#### THE INPUT ####
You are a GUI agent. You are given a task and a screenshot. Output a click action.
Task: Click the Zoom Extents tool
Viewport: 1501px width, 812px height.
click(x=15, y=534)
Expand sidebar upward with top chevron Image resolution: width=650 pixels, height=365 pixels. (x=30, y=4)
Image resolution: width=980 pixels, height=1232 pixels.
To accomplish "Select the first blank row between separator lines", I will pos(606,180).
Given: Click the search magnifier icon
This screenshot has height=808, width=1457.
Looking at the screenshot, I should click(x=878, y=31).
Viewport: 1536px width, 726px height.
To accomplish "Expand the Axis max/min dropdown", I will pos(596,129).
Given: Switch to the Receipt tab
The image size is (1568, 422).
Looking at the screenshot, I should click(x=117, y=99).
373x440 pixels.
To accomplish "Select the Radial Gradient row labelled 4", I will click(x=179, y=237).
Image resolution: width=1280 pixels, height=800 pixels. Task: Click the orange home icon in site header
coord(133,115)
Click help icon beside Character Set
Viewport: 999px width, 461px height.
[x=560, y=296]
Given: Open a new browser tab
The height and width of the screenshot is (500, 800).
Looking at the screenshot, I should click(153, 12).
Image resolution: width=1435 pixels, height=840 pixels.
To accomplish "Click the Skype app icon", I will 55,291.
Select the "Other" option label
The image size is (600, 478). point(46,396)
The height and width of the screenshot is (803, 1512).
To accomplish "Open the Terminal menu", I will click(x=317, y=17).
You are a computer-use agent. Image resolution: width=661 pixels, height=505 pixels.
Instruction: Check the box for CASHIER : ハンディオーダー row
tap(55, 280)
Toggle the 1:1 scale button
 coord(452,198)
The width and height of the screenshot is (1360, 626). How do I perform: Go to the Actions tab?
####
- **TASK TO CARRY OUT**:
Please set down the material above once more, word for word.

- **RESULT OF THE EXERCISE**:
You are a GUI agent. You are given a task and a screenshot. Output a click action.
Task: Click the Zoom Extents tool
Viewport: 1501px width, 812px height.
click(x=15, y=534)
Expand sidebar upward with top chevron Image resolution: width=650 pixels, height=365 pixels. (x=30, y=4)
Image resolution: width=980 pixels, height=1232 pixels.
To accomplish "Select the first blank row between separator lines", I will pos(606,180).
Given: Click the search magnifier icon
This screenshot has height=808, width=1457.
Looking at the screenshot, I should click(x=878, y=31).
Viewport: 1536px width, 726px height.
To accomplish "Expand the Axis max/min dropdown", I will pos(596,129).
Given: Switch to the Receipt tab
The image size is (1568, 422).
Looking at the screenshot, I should click(x=117, y=99).
373x440 pixels.
To accomplish "Select the Radial Gradient row labelled 4", I will click(x=179, y=237).
Image resolution: width=1280 pixels, height=800 pixels. Task: Click the orange home icon in site header
coord(133,115)
Click help icon beside Character Set
Viewport: 999px width, 461px height.
[x=560, y=296]
Given: Open a new browser tab
The height and width of the screenshot is (500, 800).
Looking at the screenshot, I should click(153, 12).
Image resolution: width=1435 pixels, height=840 pixels.
To accomplish "Click the Skype app icon", I will 55,291.
Select the "Other" option label
The image size is (600, 478). point(46,396)
The height and width of the screenshot is (803, 1512).
To accomplish "Open the Terminal menu", I will click(x=317, y=17).
You are a computer-use agent. Image resolution: width=661 pixels, height=505 pixels.
Instruction: Check the box for CASHIER : ハンディオーダー row
tap(55, 280)
Toggle the 1:1 scale button
 coord(452,198)
The width and height of the screenshot is (1360, 626). How do I perform: Go to the Actions tab?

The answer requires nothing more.